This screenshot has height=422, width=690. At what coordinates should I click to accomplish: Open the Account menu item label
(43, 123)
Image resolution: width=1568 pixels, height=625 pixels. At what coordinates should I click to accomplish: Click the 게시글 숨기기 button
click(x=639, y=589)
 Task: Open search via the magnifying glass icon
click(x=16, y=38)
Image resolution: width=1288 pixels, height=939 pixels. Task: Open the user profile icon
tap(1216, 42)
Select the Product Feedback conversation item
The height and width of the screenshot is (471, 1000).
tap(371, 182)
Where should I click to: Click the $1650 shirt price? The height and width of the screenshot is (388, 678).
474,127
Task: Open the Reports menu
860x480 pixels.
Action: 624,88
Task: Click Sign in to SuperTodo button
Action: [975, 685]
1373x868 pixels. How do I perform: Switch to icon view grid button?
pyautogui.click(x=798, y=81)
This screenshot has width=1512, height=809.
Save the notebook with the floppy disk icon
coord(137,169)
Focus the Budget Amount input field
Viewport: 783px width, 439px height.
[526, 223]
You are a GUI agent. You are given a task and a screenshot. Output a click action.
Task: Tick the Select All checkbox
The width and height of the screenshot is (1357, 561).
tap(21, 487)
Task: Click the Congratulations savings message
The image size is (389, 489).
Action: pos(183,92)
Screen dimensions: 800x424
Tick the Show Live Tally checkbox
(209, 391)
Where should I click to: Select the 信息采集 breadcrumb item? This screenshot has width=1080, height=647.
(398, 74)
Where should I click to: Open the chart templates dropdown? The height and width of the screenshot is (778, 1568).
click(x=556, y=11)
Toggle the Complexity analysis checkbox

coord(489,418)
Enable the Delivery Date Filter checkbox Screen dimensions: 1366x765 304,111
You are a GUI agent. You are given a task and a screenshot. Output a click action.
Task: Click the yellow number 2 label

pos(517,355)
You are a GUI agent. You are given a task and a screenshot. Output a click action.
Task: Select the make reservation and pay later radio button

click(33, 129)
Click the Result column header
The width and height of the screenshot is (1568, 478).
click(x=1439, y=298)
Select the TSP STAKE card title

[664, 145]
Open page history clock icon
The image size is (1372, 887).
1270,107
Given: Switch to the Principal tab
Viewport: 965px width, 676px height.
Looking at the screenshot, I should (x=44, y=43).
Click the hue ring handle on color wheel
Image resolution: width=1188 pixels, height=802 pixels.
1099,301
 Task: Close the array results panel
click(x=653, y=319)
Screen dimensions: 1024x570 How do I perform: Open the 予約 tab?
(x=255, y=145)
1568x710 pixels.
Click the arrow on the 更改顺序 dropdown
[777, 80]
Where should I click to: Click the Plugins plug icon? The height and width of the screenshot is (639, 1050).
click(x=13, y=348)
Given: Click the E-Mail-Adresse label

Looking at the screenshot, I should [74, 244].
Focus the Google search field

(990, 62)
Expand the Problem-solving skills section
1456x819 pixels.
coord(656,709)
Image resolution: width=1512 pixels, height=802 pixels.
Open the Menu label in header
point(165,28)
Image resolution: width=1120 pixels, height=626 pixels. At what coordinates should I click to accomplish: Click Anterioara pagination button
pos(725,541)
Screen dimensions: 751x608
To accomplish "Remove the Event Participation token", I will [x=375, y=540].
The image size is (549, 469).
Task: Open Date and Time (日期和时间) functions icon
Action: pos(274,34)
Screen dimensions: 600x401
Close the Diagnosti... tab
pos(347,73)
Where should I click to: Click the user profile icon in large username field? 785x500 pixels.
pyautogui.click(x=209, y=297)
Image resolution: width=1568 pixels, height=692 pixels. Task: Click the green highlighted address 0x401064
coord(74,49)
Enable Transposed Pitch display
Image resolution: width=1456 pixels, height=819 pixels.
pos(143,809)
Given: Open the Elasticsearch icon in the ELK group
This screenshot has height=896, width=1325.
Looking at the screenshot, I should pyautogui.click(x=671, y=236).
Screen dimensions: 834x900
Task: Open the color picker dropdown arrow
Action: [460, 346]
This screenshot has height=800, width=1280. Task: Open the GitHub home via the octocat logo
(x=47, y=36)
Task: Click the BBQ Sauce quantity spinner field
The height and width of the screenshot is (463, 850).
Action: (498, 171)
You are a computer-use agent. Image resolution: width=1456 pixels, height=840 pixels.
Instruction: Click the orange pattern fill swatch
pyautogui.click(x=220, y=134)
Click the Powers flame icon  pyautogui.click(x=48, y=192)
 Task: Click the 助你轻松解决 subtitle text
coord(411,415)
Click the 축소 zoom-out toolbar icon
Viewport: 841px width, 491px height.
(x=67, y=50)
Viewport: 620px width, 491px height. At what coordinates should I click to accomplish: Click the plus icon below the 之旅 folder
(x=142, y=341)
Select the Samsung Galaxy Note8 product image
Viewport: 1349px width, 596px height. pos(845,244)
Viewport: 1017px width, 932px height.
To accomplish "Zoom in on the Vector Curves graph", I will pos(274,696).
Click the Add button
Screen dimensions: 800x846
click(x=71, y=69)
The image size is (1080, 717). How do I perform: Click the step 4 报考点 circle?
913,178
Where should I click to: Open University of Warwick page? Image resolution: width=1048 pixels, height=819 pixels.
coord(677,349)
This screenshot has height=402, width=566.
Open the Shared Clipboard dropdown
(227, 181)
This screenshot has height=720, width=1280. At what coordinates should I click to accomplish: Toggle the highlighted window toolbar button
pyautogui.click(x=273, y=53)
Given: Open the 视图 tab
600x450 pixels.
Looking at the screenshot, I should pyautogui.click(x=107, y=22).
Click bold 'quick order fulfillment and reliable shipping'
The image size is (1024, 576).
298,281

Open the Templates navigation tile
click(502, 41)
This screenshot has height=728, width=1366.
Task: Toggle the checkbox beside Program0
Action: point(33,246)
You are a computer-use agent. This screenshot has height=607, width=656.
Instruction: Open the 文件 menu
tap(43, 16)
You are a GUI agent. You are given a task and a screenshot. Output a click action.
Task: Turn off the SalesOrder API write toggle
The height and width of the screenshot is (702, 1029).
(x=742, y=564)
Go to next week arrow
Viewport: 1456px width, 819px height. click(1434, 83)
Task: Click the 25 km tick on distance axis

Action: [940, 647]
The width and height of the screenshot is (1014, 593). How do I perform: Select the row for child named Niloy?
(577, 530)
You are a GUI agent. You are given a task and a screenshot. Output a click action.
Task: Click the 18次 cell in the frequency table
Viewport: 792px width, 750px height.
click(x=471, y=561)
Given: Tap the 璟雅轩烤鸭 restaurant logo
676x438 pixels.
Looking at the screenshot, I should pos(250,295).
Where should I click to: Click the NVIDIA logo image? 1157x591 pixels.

▶ [Written request]
Turn every line of the entries above into a numbered list, leaving out the blank lines.

▶ [The result]
1. This screenshot has height=422, width=690. At what coordinates should I click to accomplish: Open the Account menu item label
2. (43, 123)
3. Image resolution: width=1568 pixels, height=625 pixels. At what coordinates should I click to accomplish: Click the 게시글 숨기기 button
4. click(x=639, y=589)
5.  Task: Open search via the magnifying glass icon
6. click(x=16, y=38)
7. Image resolution: width=1288 pixels, height=939 pixels. Task: Open the user profile icon
8. tap(1216, 42)
9. Select the Product Feedback conversation item
10. The height and width of the screenshot is (471, 1000).
11. tap(371, 182)
12. Where should I click to: Click the $1650 shirt price? The height and width of the screenshot is (388, 678).
13. 474,127
14. Task: Open the Reports menu
15. 860x480 pixels.
16. Action: 624,88
17. Task: Click Sign in to SuperTodo button
18. Action: [975, 685]
19. 1373x868 pixels. How do I perform: Switch to icon view grid button?
20. pyautogui.click(x=798, y=81)
21. This screenshot has width=1512, height=809.
22. Save the notebook with the floppy disk icon
23. coord(137,169)
24. Focus the Budget Amount input field
25. Viewport: 783px width, 439px height.
26. [526, 223]
27. You are a GUI agent. You are given a task and a screenshot. Output a click action.
28. Task: Tick the Select All checkbox
29. The width and height of the screenshot is (1357, 561).
30. tap(21, 487)
31. Task: Click the Congratulations savings message
32. The image size is (389, 489).
33. Action: pos(183,92)
34. Screen dimensions: 800x424
35. Tick the Show Live Tally checkbox
36. (209, 391)
37. Where should I click to: Select the 信息采集 breadcrumb item? This screenshot has width=1080, height=647.
38. (398, 74)
39. Where should I click to: Open the chart templates dropdown? The height and width of the screenshot is (778, 1568).
40. click(x=556, y=11)
41. Toggle the Complexity analysis checkbox
42. coord(489,418)
43. Enable the Delivery Date Filter checkbox Screen dimensions: 1366x765 304,111
44. You are a GUI agent. You are given a task and a screenshot. Output a click action.
45. Task: Click the yellow number 2 label
46. pos(517,355)
47. You are a GUI agent. You are given a task and a screenshot. Output a click action.
48. Task: Select the make reservation and pay later radio button
49. click(33, 129)
50. Click the Result column header
51. The width and height of the screenshot is (1568, 478).
52. click(x=1439, y=298)
53. Select the TSP STAKE card title
54. [664, 145]
55. Open page history clock icon
56. The image size is (1372, 887).
57. 1270,107
58. Given: Switch to the Principal tab
59. Viewport: 965px width, 676px height.
60. Looking at the screenshot, I should (x=44, y=43).
61. Click the hue ring handle on color wheel
62. Image resolution: width=1188 pixels, height=802 pixels.
63. 1099,301
64.  Task: Close the array results panel
65. click(x=653, y=319)
66. Screen dimensions: 1024x570 How do I perform: Open the 予約 tab?
67. (x=255, y=145)
68. 1568x710 pixels.
69. Click the arrow on the 更改顺序 dropdown
70. [777, 80]
71. Where should I click to: Click the Plugins plug icon? The height and width of the screenshot is (639, 1050).
72. click(x=13, y=348)
73. Given: Click the E-Mail-Adresse label
74. Looking at the screenshot, I should [74, 244].
75. Focus the Google search field
76. (990, 62)
77. Expand the Problem-solving skills section
78. 1456x819 pixels.
79. coord(656,709)
80. Image resolution: width=1512 pixels, height=802 pixels.
81. Open the Menu label in header
82. point(165,28)
83. Image resolution: width=1120 pixels, height=626 pixels. At what coordinates should I click to accomplish: Click Anterioara pagination button
84. pos(725,541)
85. Screen dimensions: 751x608
86. To accomplish "Remove the Event Participation token", I will [x=375, y=540].
87. The image size is (549, 469).
88. Task: Open Date and Time (日期和时间) functions icon
89. Action: pos(274,34)
90. Screen dimensions: 600x401
91. Close the Diagnosti... tab
92. pos(347,73)
93. Where should I click to: Click the user profile icon in large username field? 785x500 pixels.
94. pyautogui.click(x=209, y=297)
95. Image resolution: width=1568 pixels, height=692 pixels. Task: Click the green highlighted address 0x401064
96. coord(74,49)
97. Enable Transposed Pitch display
98. Image resolution: width=1456 pixels, height=819 pixels.
99. pos(143,809)
100. Given: Open the Elasticsearch icon in the ELK group
101. This screenshot has height=896, width=1325.
102. Looking at the screenshot, I should pyautogui.click(x=671, y=236).
103. Screen dimensions: 834x900
104. Task: Open the color picker dropdown arrow
105. Action: [460, 346]
106. This screenshot has height=800, width=1280. Task: Open the GitHub home via the octocat logo
107. (x=47, y=36)
108. Task: Click the BBQ Sauce quantity spinner field
109. The height and width of the screenshot is (463, 850).
110. Action: (498, 171)
111. You are a computer-use agent. Image resolution: width=1456 pixels, height=840 pixels.
112. Instruction: Click the orange pattern fill swatch
113. pyautogui.click(x=220, y=134)
114. Click the Powers flame icon  pyautogui.click(x=48, y=192)
115.  Task: Click the 助你轻松解决 subtitle text
116. coord(411,415)
117. Click the 축소 zoom-out toolbar icon
118. Viewport: 841px width, 491px height.
119. (x=67, y=50)
120. Viewport: 620px width, 491px height. At what coordinates should I click to accomplish: Click the plus icon below the 之旅 folder
121. (x=142, y=341)
122. Select the Samsung Galaxy Note8 product image
123. Viewport: 1349px width, 596px height. pos(845,244)
124. Viewport: 1017px width, 932px height.
125. To accomplish "Zoom in on the Vector Curves graph", I will pos(274,696).
126. Click the Add button
127. Screen dimensions: 800x846
128. click(x=71, y=69)
129. The image size is (1080, 717). How do I perform: Click the step 4 报考点 circle?
130. 913,178
131. Where should I click to: Open University of Warwick page? Image resolution: width=1048 pixels, height=819 pixels.
132. coord(677,349)
133. This screenshot has height=402, width=566.
134. Open the Shared Clipboard dropdown
135. (227, 181)
136. This screenshot has height=720, width=1280. At what coordinates should I click to accomplish: Toggle the highlighted window toolbar button
137. pyautogui.click(x=273, y=53)
138. Given: Open the 视图 tab
139. 600x450 pixels.
140. Looking at the screenshot, I should pyautogui.click(x=107, y=22).
141. Click bold 'quick order fulfillment and reliable shipping'
142. The image size is (1024, 576).
143. 298,281
144. Open the Templates navigation tile
145. click(502, 41)
146. This screenshot has height=728, width=1366.
147. Task: Toggle the checkbox beside Program0
148. Action: point(33,246)
149. You are a computer-use agent. This screenshot has height=607, width=656.
150. Instruction: Open the 文件 menu
151. tap(43, 16)
152. You are a GUI agent. You are given a task and a screenshot. Output a click action.
153. Task: Turn off the SalesOrder API write toggle
154. The height and width of the screenshot is (702, 1029).
155. (x=742, y=564)
156. Go to next week arrow
157. Viewport: 1456px width, 819px height. click(1434, 83)
158. Task: Click the 25 km tick on distance axis
159. Action: [940, 647]
160. The width and height of the screenshot is (1014, 593). How do I perform: Select the row for child named Niloy?
161. (577, 530)
162. You are a GUI agent. You are given a task and a screenshot. Output a click action.
163. Task: Click the 18次 cell in the frequency table
164. Viewport: 792px width, 750px height.
165. click(x=471, y=561)
166. Given: Tap the 璟雅轩烤鸭 restaurant logo
167. 676x438 pixels.
168. Looking at the screenshot, I should pos(250,295).
169. Where should I click to: Click the NVIDIA logo image? 1157x591 pixels.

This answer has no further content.